If the categor part doesn't matter so does this:

tail(strsplit(text, "\n")[[1]], -2)
## [1] "At the end of the day, the criminal Valjean escaped once more."

2) If what is wanted is to remove any line of the form ...:....\n where the characters prior to the colon on each line must be word characters:

gsub("\\w+:[^\n]+\n", "", text)
## [1] "At the end of the day, the criminal Valjean escaped once more."

or

gsub("\\w+:.+?\n", "", text)
## [1] "At the end of the day, the criminal Valjean escaped once more."

or

grep("^\\w+:", unlist(strsplit(text, "\n")), invert = TRUE, value = TRUE)
## [1] "At the end of the day, the criminal Valjean escaped once more."

3) or if we want to remove lines having just certain tags:

gsub("(categories|Tags):.+?\n", "", text)
## [1] "At the end of the day, the criminal Valjean escaped once more."

4) Using read.dcf might also be of interest if you also want to capture the tags.

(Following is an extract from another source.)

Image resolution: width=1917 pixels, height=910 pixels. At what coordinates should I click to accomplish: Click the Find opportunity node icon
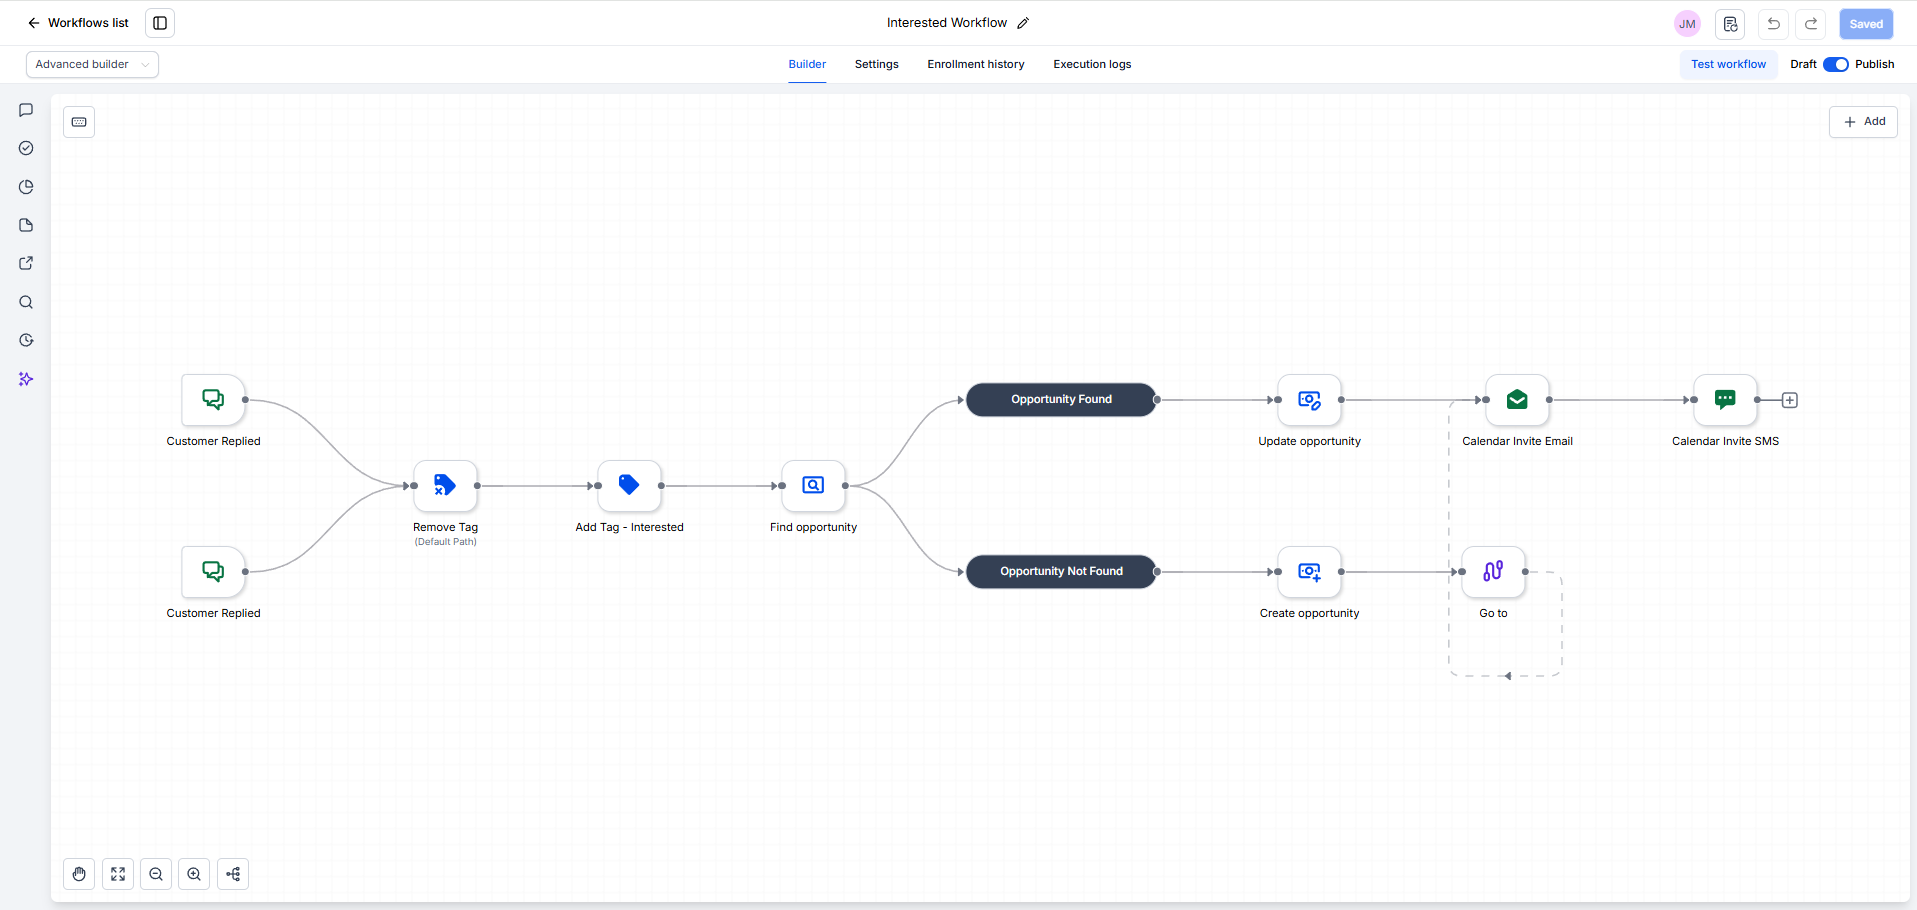click(x=813, y=486)
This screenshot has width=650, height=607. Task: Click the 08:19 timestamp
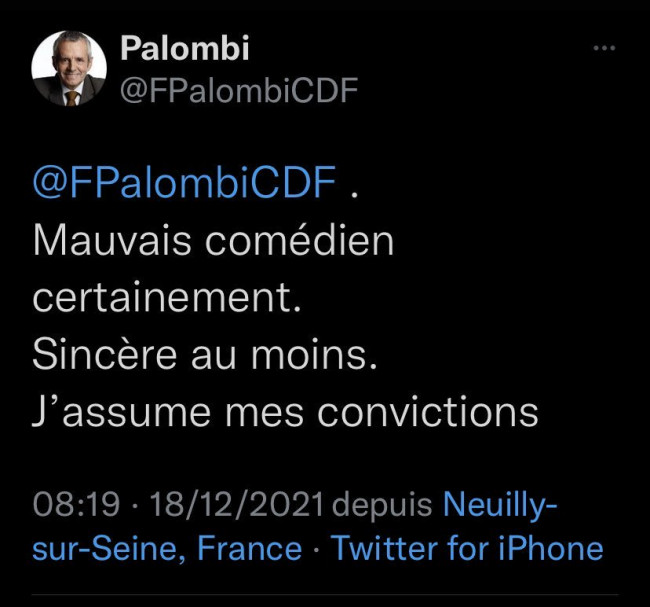click(x=76, y=505)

s <- unlist(strsplit(text, "\n"))
ix <- grep("^\\w+:", s, invert = TRUE)
s[ix] <- paste("Content", s[ix], sep = ": ")
out <- read.dcf(textConnection(s))

giving this 3 column matrix:

> out
     categories                  Tags                     
[1,] "crime, punishment, france" "valjean, javert,les mis"
     Content                                                         
[1,] "At the end of the day, the criminal Valjean escaped once more."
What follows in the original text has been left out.